Read A Lot Like Christmas: Stories Page 33


  She wrestled O.J. out the back door and then took down the rack and Iron Maiden ornaments, trying to gauge how long it would take Brian to get there and back if he floored the Incite.

  The answer was: over half an hour. “I had a terrible time getting away from her,” he said, coming in carrying a dusty plastic wise man, a bouquet of even dustier poinsettias, and a Styrofoam snowman.

  “She wanted to tell me all about what she wants for her new Christmas theme.”

  “Pandora can have whatever her little heart desires,” Linny said, putting the wise man where the guillotine had stood. She took the poinsettias from Brian.

  “Everything’s pretty grubby,” Brian said, wiping the snowman against his sleeve. “It’ll need to be washed off.”

  “We don’t have time,” Linny said, hurrying into the kitchen for a vase for the poinsettias. “They’ll be here—oh, gosh, in five minutes. We’ll call it An Attic Christmas. Go get the rest of the decorations.”
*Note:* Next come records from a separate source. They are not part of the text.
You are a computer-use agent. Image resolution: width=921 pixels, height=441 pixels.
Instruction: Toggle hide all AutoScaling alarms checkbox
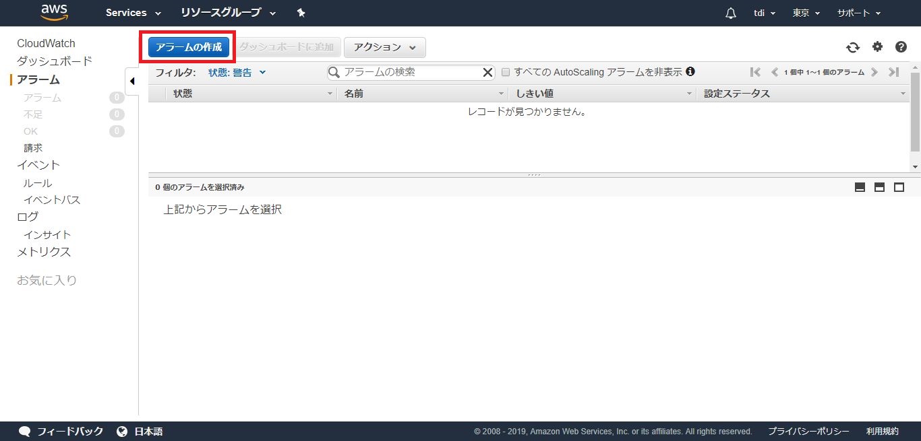(x=506, y=73)
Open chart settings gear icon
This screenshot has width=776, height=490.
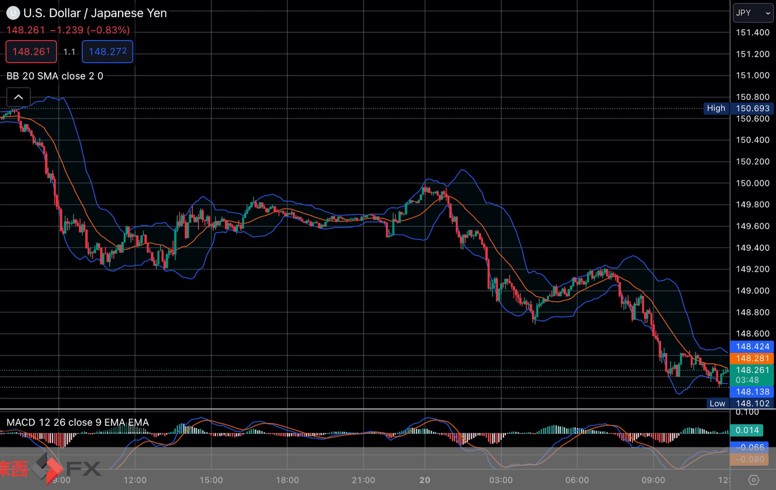[x=753, y=480]
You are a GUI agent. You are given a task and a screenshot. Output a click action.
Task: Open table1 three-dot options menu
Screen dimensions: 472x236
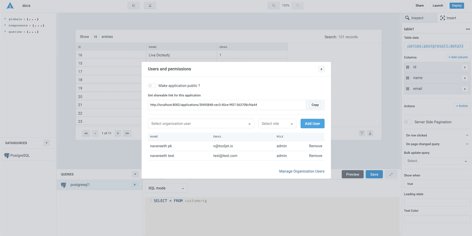468,29
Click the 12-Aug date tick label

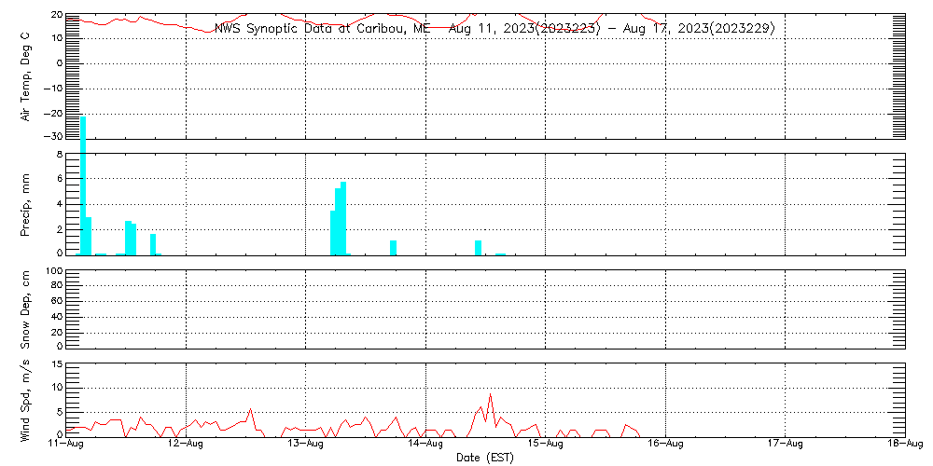click(187, 445)
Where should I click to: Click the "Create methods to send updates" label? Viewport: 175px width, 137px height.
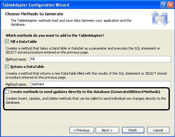[85, 92]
  He returned with a second wise man, two ceramic elves, and an armful of cobwebby bubble lights. “The good news is the Christmas spirit is alive and well in spite of professional Christmases,” he said, handing her the lights. “The bad news is, Pandora’s decided her new theme should be Godsends of History. People who’ve given aid and assistance through the centuries: the Good Samaritan, Florence Nightingale, the inventor of laserliposuction.”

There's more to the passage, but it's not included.